A “capital asset” is defined as a unit of property that: (1) has an economic useful life that extends beyond 12 months, and (2) was acquired or produced for a cost of $5,000 or more. Capital assets must be capitalized and depreciated for financial statement and budgeting purposes.


Any items costing below this amount should be expensed.

Requirements for Capitalization

To be considered for capitalization, and thus subject to depreciation, an asset must fulfill three characteristics:

  1. The asset must be acquired (purchased, gift-in-kind) for use in operations, and not for investment or sale.
  2. The asset (per individual unit) must have a useful life of at least one year.
  3. The asset (per individual unit) must have a cost value of $5,000 or more.

A group or lot of moveable equipment that in total costs $5,000 or more, but each unit costs less than $5,000, will not be capitalized. Examples of this type of group purchase include, but are not limited to, one lot of furniture or computer workstations where the total cost is $5,000 or more, but the unit cost is less than $5,000.


Expenditures subsequent to initial acquisition may be capitalized. These include the cost for renovations, betterments, or improvements that add to the permanent value of the asset, make the asset better than it was when it was purchased, or extend its life beyond the original useful life.

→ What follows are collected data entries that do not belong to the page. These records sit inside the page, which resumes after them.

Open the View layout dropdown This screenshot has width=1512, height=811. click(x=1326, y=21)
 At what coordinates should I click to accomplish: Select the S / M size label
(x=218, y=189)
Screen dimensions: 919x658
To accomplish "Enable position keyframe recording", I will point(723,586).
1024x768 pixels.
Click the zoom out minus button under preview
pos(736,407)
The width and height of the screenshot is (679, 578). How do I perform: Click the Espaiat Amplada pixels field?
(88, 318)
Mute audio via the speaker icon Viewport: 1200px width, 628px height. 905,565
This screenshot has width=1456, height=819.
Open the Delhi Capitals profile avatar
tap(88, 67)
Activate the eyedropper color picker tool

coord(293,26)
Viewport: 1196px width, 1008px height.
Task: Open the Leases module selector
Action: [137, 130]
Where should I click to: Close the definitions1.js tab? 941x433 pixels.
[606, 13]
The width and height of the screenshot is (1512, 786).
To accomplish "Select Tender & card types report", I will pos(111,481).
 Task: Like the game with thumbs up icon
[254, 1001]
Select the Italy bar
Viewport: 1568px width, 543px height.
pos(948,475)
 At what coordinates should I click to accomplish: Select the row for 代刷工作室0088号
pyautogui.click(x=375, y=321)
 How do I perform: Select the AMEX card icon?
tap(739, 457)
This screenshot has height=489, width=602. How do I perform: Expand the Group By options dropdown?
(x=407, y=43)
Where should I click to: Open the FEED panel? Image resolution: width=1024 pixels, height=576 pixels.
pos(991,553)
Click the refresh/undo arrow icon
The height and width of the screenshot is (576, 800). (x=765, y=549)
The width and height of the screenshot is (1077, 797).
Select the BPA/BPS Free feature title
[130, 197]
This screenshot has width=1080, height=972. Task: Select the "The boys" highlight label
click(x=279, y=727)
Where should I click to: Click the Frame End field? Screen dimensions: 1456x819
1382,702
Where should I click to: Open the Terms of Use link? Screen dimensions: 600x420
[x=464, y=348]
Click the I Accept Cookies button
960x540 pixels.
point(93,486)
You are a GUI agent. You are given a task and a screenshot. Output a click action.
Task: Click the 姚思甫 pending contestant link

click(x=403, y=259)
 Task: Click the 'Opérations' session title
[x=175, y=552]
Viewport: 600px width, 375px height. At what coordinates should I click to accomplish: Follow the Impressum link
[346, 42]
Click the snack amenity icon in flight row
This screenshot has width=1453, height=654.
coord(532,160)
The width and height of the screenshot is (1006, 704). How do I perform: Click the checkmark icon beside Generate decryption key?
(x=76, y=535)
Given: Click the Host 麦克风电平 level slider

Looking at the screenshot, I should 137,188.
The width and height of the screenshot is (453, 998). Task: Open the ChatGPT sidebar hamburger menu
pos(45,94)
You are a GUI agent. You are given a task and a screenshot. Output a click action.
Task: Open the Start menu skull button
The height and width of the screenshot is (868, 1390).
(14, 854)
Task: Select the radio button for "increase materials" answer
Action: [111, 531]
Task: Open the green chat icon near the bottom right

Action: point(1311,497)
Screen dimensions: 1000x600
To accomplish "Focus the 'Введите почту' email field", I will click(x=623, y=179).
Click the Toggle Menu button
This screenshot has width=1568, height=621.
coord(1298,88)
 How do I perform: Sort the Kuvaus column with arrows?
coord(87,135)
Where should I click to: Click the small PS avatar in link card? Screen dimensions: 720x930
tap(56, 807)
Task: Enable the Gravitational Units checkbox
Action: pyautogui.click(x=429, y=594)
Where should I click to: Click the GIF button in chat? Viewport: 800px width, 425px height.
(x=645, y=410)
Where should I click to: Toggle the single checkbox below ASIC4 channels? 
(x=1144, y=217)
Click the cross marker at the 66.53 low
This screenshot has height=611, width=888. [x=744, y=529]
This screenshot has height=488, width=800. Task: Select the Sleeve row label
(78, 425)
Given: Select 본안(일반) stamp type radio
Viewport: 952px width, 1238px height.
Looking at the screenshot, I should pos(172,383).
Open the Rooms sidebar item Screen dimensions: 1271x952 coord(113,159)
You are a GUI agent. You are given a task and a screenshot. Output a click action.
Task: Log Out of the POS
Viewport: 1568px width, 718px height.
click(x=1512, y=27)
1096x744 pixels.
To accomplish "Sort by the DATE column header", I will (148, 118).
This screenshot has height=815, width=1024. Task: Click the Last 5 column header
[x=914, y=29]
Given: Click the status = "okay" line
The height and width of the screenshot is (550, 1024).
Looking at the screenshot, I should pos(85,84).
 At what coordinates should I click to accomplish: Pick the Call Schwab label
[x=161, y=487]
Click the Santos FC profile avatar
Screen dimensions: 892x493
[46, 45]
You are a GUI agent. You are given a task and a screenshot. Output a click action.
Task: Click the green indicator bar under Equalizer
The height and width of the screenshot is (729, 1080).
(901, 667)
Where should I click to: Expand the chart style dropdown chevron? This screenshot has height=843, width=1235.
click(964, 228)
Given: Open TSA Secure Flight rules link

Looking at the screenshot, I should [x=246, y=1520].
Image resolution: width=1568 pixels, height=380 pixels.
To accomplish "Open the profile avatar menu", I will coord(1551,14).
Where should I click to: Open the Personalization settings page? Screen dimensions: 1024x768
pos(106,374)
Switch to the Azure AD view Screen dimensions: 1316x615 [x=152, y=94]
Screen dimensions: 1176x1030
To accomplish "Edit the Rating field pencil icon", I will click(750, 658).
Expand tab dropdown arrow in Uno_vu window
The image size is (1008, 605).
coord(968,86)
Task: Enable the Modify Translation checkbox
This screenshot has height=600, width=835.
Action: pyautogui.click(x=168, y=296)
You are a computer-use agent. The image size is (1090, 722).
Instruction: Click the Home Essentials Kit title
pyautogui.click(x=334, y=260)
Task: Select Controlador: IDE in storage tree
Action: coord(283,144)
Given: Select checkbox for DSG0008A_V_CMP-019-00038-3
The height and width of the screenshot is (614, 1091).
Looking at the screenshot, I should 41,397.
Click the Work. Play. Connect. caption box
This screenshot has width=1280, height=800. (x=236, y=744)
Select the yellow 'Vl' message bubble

To capitalize these costs, the total subsequent project cost must exceed $5,000 and must fulfill at least one of the following criteria:

  • The useful life of the asset is increased.
  • The productive capacity of the asset is improved.
  • The quality of units/services produced from the asset is enhanced.

Capitalized Costs

The basis for accounting for property, plant, and equipment is cost, which should include the purchase price and all normal expenditures of readying an asset for its intended use.
Examples of costs that should be capitalized are as follows:

  • Shipping charges
  • Freight
  • Installation costs

Examples of costs that should NOT be capitalized are as follows:

  • Repair costs
  • Separate warranty costs or maintenance contracts
  • Replacement parts or spares
  • Technical service costs

Non-capitalizable Expenses

Costs that are below the $5,000 threshold for capitalization are expensed immediately. In addition, expenditures for repairs, maintenance or replacement of component parts or accessories, which do not extend the asset’s original estimated useful life or significantly enhance its value, are expensed as incurred.

Examples of plant costs that should be expensed are as follows: Custodial services; re-painting; re-carpeting; repairing or replacing damaged building or equipment components.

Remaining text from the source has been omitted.